I didn’t write about the agreement then because I worried the agreement would be ignored, or that other senior math folk would demand we revisit. Instead, our construction of the “Need to Know” list shifted the power base in the math department in interesting ways. Our point man on these discussions did indeed express displeasure with the Need to Know list. It’s too limited. He wants more material on it. He expected us to comply.

Wing, Benny, and Steve could have easily blamed me for the limits. “Oh, that’s Ed’s doing. We all want more on the list.” Instead, upper math folk presented an instantly united front and pushed back on incursion. No. This works for us. We don’t want to break the agreement. We like the new productivity of our meetings. Team cohesion is better. Wing and Ben still think I’m a weak tea excuse for a math teacher, but they understand what we’ve achieved. With this unity, we are less vulnerable.

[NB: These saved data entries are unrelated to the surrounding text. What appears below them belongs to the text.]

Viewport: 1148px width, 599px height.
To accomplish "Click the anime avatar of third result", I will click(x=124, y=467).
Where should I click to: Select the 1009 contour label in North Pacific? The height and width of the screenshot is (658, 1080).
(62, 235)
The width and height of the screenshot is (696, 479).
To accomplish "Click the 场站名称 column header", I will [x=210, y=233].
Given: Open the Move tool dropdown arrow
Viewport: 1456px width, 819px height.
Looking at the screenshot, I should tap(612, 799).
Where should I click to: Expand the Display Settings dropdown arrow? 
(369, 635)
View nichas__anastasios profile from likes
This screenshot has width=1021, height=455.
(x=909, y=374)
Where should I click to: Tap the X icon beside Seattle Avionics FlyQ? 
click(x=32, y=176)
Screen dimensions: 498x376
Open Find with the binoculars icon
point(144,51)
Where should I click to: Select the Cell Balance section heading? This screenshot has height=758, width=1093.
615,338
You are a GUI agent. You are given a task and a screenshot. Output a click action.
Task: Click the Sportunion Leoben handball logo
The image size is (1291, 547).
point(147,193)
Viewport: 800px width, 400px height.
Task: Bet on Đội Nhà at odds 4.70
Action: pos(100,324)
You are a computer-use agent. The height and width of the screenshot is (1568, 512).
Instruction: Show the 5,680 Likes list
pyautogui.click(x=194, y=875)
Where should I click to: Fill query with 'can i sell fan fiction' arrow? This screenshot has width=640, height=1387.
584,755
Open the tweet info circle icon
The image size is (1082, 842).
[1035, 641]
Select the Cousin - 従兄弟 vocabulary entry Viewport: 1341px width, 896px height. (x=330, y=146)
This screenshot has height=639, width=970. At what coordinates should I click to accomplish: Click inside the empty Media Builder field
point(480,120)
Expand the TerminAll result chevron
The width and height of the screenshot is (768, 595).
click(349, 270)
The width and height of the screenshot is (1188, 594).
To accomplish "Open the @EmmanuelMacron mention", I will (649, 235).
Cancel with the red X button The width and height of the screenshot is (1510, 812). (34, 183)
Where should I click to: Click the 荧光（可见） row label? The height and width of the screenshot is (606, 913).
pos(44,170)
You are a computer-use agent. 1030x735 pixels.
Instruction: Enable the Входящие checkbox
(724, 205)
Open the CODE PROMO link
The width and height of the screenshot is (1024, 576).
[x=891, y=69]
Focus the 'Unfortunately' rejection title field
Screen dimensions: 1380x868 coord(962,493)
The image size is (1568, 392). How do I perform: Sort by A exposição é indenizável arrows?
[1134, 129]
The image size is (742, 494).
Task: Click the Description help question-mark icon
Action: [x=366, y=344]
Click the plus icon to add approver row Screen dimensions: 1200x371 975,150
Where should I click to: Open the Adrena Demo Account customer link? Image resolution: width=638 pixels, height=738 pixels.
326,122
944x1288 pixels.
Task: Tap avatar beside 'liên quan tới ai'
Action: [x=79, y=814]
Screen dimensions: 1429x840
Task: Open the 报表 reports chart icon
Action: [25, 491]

In short, we’ve formed our own power base. As I’m sure you can guess, Steve is the defacto leader of our group, but he gained that status not by fiat, but by figuring out an approach to handle me that the others could live with. No small achievement, that.

Will it last? Who knows? Does anything? It’s nice to watch it work for the moment. I’ll take that as a win.

We’ve used that agreement to build out other “need to know” lists for pre-calc and trigonometry. They aren’t as certain yet, but Algebra 2 was the big one. Worth the work it took to update my curriculum.

Our teacher version of federalism has allowed us to forge ahead on professional practices, lapping the lower level crew several times. In fact, on several department initiatives, the upper math department has made more progress than any other subject group, something that was duly noted when hot shot visitors dropped in on our department meeting. The other groups are trying to reach One Perfect Curriculum.

I’m not good at describing group dynamics unless it’s in conversational narrative. But I wanted to describe the agreement for a couple reasons.

First, some subject departments operate in happy lockstep. But many, even most, high school math departments across the country would recognize the tensions I describe here. . I recommend teacher federalism as an approach. Yes, our agreement may be as short-lived as some “universal curriculum” agreements. But the agreement and the topics list are much easier to agree to, and considerably more flexible. I’ve seen and heard of countless initiatives to create a uniform curriculum that foundered after months of work that was utterly wasted. Our group has had a year of unity. Even if it falls apart next year, that year of unity was purchased with a day’s work. That’s a great trade.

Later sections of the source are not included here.